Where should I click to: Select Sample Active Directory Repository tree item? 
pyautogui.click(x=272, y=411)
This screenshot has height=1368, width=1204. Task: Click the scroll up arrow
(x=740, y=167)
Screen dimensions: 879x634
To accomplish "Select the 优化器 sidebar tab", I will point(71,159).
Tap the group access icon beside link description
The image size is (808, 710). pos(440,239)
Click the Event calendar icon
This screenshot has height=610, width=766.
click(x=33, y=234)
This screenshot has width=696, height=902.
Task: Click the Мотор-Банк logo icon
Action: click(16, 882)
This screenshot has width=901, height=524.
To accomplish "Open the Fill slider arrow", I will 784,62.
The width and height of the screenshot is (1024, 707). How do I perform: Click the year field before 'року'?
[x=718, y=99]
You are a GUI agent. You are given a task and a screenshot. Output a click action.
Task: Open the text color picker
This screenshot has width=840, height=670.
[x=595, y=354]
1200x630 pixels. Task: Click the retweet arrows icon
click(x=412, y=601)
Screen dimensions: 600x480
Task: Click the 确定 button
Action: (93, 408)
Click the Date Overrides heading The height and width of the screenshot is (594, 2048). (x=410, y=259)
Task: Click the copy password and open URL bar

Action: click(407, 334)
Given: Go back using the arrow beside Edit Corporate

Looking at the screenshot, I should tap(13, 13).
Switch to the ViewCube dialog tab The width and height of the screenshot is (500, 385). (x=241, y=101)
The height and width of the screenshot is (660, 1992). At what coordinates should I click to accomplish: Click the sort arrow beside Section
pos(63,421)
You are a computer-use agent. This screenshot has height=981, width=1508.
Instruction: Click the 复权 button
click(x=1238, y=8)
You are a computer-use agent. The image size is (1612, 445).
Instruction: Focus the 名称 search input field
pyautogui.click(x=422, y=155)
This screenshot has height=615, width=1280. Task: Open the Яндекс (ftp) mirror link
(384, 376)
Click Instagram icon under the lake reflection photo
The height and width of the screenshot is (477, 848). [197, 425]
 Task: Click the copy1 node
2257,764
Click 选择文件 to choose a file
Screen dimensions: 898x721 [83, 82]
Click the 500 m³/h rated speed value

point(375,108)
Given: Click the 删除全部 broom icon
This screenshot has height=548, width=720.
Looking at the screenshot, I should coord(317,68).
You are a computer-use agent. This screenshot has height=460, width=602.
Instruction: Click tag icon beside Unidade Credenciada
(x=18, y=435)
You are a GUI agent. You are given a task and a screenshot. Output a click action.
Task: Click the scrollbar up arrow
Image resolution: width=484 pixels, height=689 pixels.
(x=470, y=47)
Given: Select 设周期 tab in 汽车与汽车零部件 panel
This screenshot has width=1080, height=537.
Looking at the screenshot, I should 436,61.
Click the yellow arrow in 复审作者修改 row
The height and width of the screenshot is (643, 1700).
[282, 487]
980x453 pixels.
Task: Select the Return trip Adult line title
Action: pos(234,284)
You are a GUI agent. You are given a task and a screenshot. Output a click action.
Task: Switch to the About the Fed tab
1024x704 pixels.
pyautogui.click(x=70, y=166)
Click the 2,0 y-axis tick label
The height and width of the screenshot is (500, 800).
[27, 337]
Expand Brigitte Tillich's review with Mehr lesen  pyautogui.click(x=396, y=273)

■ ■ ■ ■ ■ ■ ■

** REQUIRED WORK **
The answer is each line from the entries above in which the word "computer" occurs.

** EXERCISE RESPONSE **
You are a computer-use agent. This screenshot has height=981, width=1508.
You are a computer-use agent. The image size is (1612, 445).
You are a computer-use agent. This screenshot has height=460, width=602.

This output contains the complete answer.